The Marketplace Fairness Act proposes to address this inequity by requiring businesses with more than $1 million in revenues to collect the sales tax based on where the online purchaser lives and remit it to that buyer’s state. In essence, forcing businesses in one state to collect the use taxes owed in other states, when those business have no vote in electing the politicians who control those states and their tax systems.
But even though the Act requires states to give their businesses software that will calculate these transactions, it is still a daunting task to comply with some 9,600 separate state and local tax jurisdictions, especially since taxable products and services vary significantly from state to state.
The Act apparently has enough support to pass the U.S. Senate, though it may face a more uncertain future in the House.
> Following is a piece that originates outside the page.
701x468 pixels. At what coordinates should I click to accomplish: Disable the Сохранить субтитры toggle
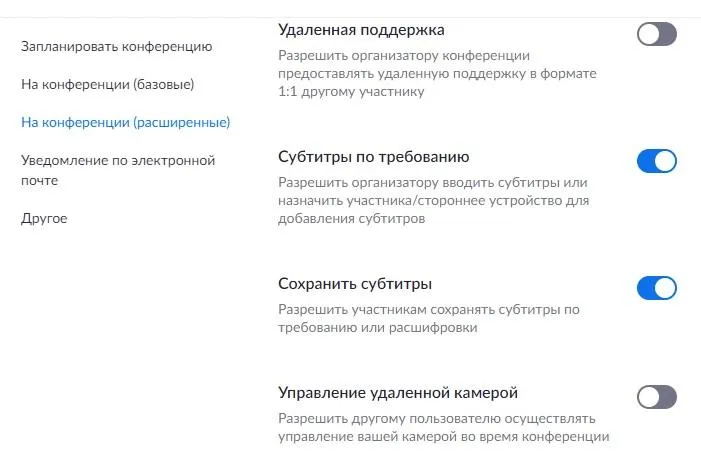656,288
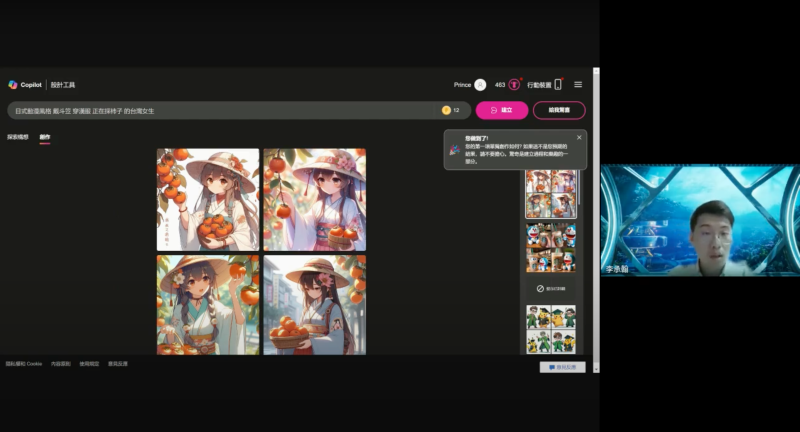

What has largely been ignored in the debate is the federalism-shattering precedent being set: States are urging Washington to impose federal regulations on their tax regimes. Historically, Washington has stayed out of state tax policy; it’s one of the legacies of the federal system created under the U.S. Constitution.
By asking Congress to come to their rescue, states are opening the door to a lot more interference and intervention in the future. And we know this because it happened in health care.
For decades the federal government stayed out of the business of regulating state health insurance; it was a state prerogative, sanctioned by the McCarran-Ferguson Act of 1945.
That all changed with President Bill Clinton’s effort to fundamentally restructure the health insurance system in 1993-4. The Clinton plan failed, but it got federal lawmakers to thinking.
There were complaints about people losing their health insurance coverage when they changed jobs, and about those with a pre-existing medical condition being unable to get coverage, among other issues. And so Congress stepped in with the Health Insurance Portability and Accountability Act (HIPAA) of 1996. On addition, Congress began imposing mandates on certain health insurance coverage.
Since that 1996 intrusion, Congress has felt zero qualms about regulating state health insurance. Fourteen years later, we got ObamaCare.
The quest to get Congress to mandate the gathering of state sales taxes for online purchases might encourage a similar takeover.
The next step might be federal harmonization of all state sales taxes. As it stands, the Act requires state sales tax simplification, with one option being to join with 24 states that have signed a specific agreement. But what happens if trying to comply with the tax rules of 9,600 different jurisdictions still proves too difficult?
If business compliance proves unworkable, will the default be to petition the federal government to make all state sales taxes the same? What does that do to the four states that don’t currently impose any sales taxes? The law already supersedes those states’ tax regimes by forcing their businesses selling online to collect sales taxes they do not currently collect at a brick-and-mortar site.
Another step might focus on business income taxes. Let’s say the Missouri-based Widget Company made 10 percent of its online sales to residents of Illinois. Could chronically cash-strapped Illinois eventually turn to the feds and demand that Widget pay Illinois 10 percent of its business income tax obligation?
While tax simplification is a good idea, several states take great pride in their tax system. Some boast that they have no state income tax—including Texas, where I live—others tout no state sales tax. And others like to say they have balanced their state income and sales taxes to keep both low. Of course, states like California can’t claim any of the above.
And state tax systems are used by some states as a competitive advantage over other states. Having the federal government intervene by mandating nationwide online sales tax collection could be the first—or more accurately, the next—step in undermining our legacy of constitutional federalism.